**Dataset records:**
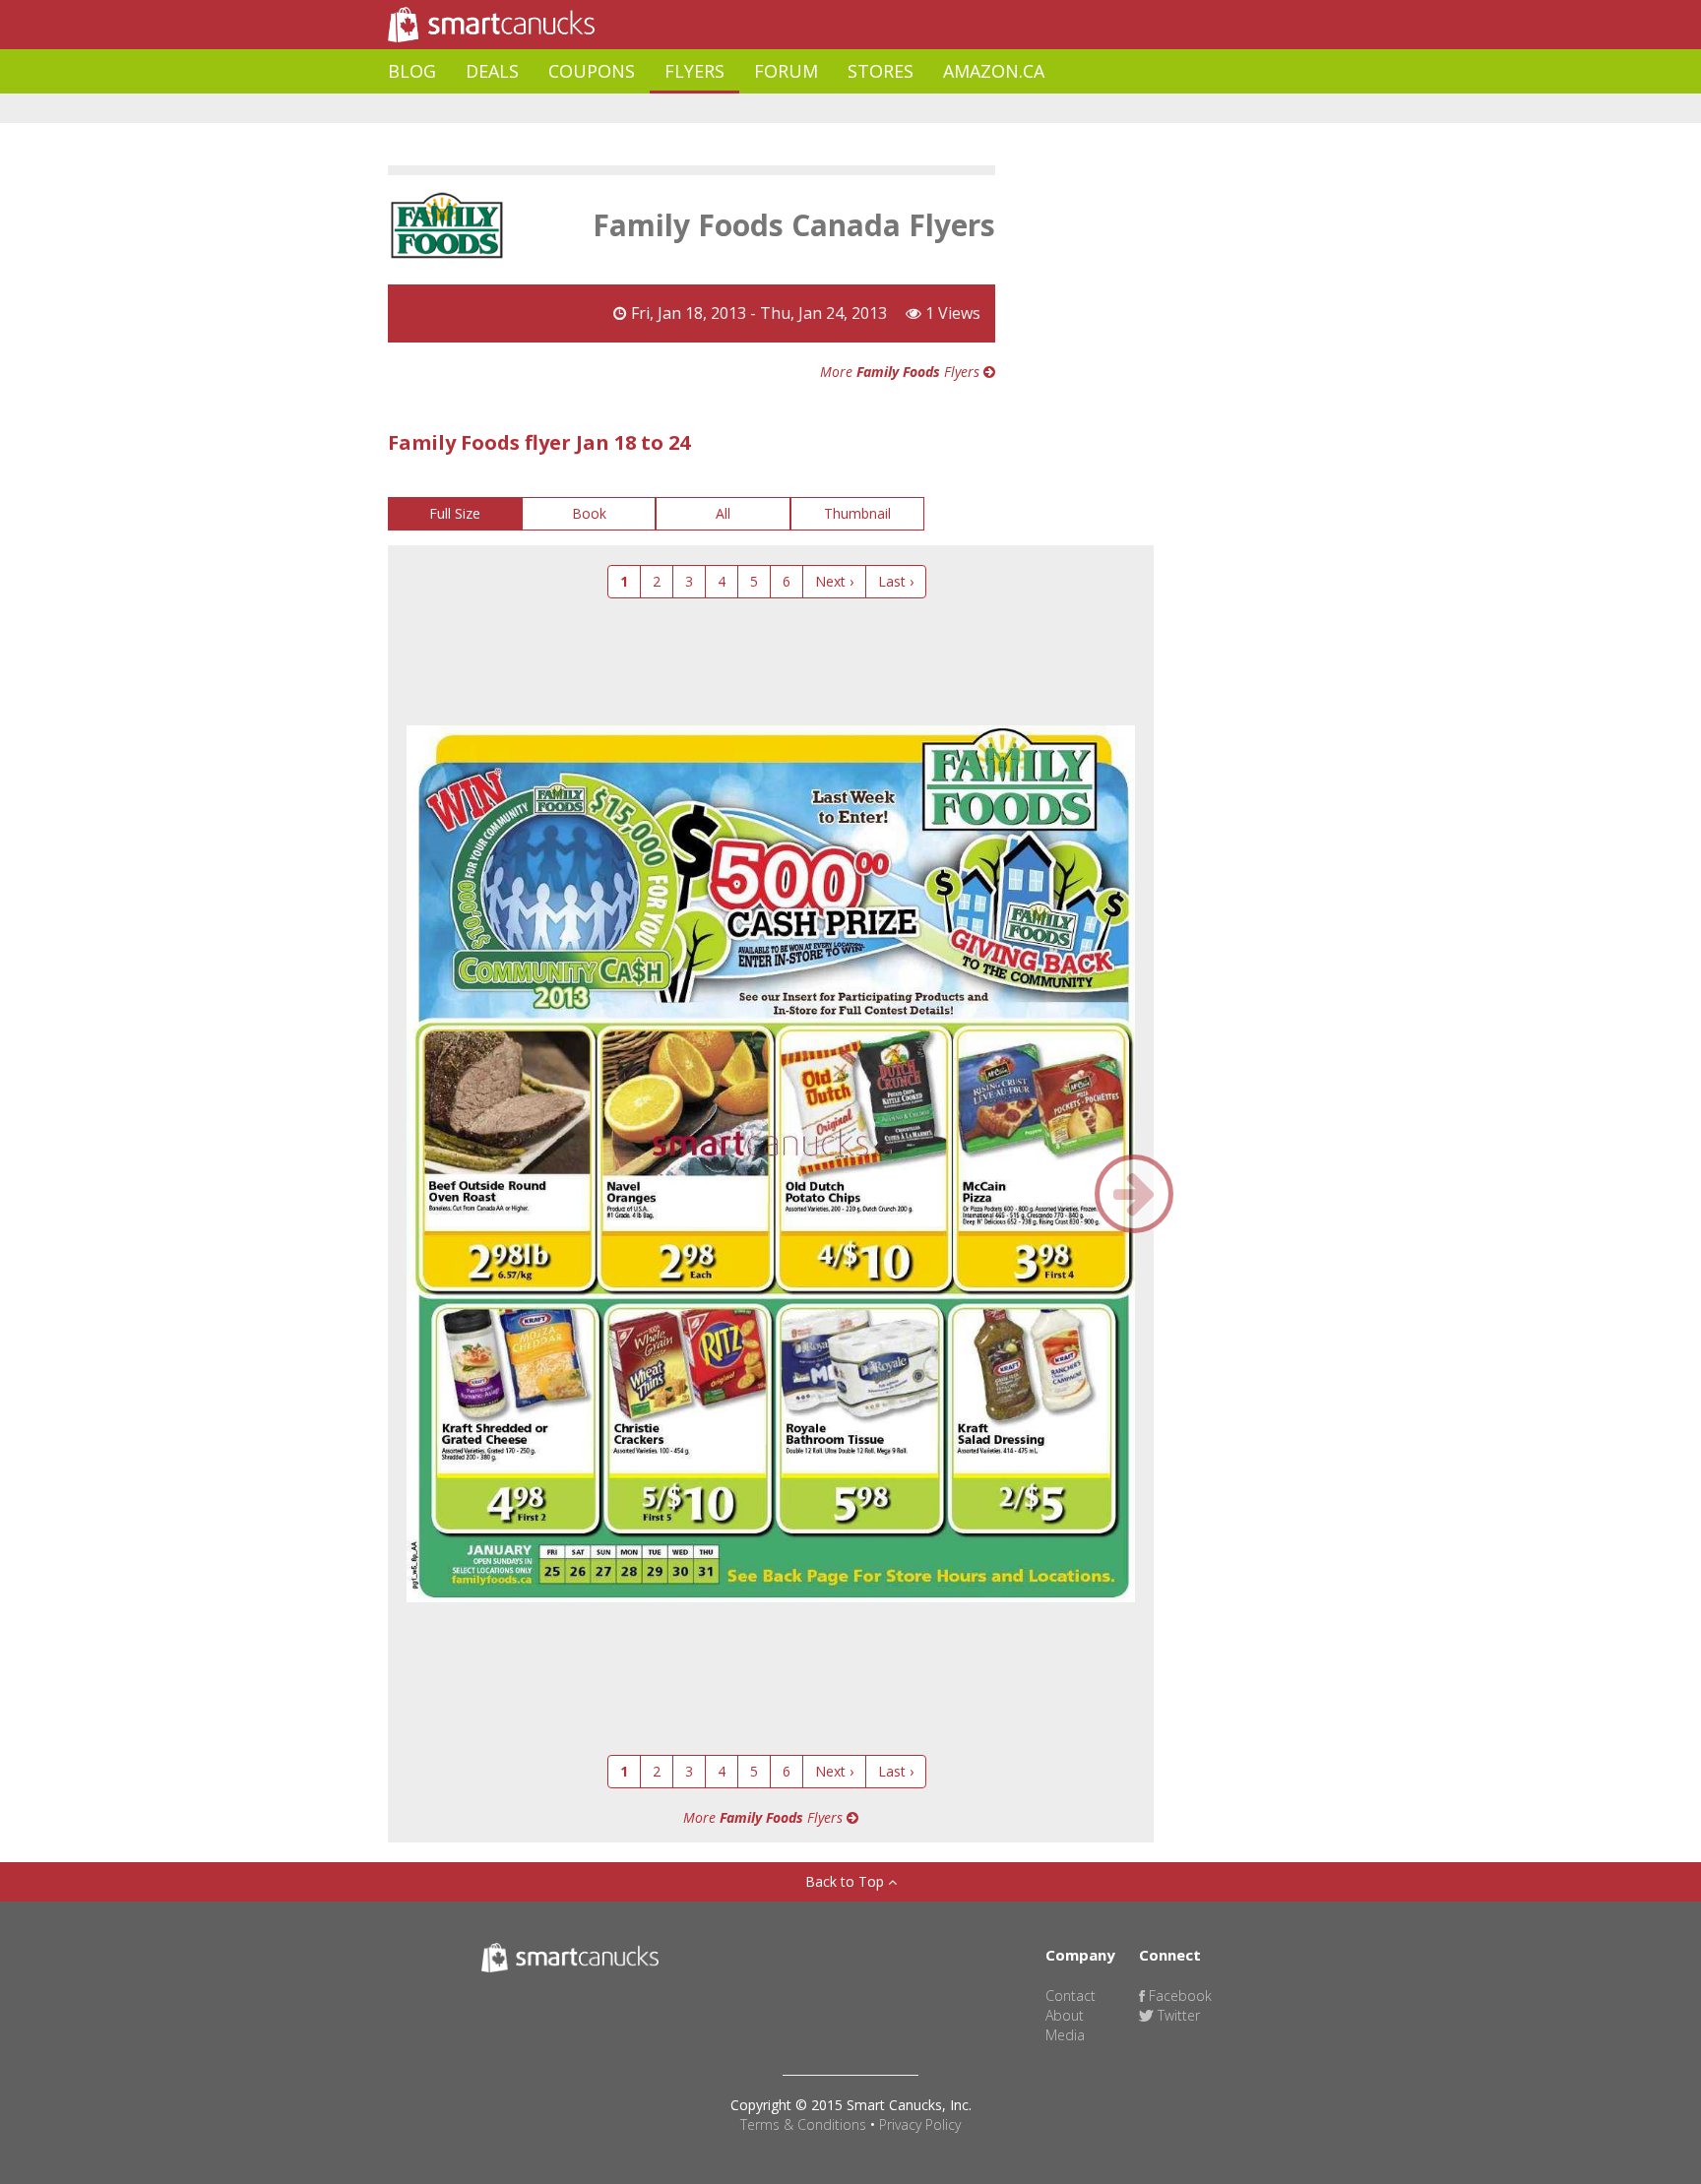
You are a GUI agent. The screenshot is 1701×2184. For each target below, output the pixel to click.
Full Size (454, 513)
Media (1065, 2035)
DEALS (492, 71)
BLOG (412, 71)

**Task directions:** Write out the data precisely as given, excluding the pictures.

**Result of this exercise:**
You are a GUI agent. The screenshot is 1701×2184. For each target below, output the pixel to click.
Full Size (454, 513)
Media (1065, 2035)
DEALS (492, 71)
BLOG (412, 71)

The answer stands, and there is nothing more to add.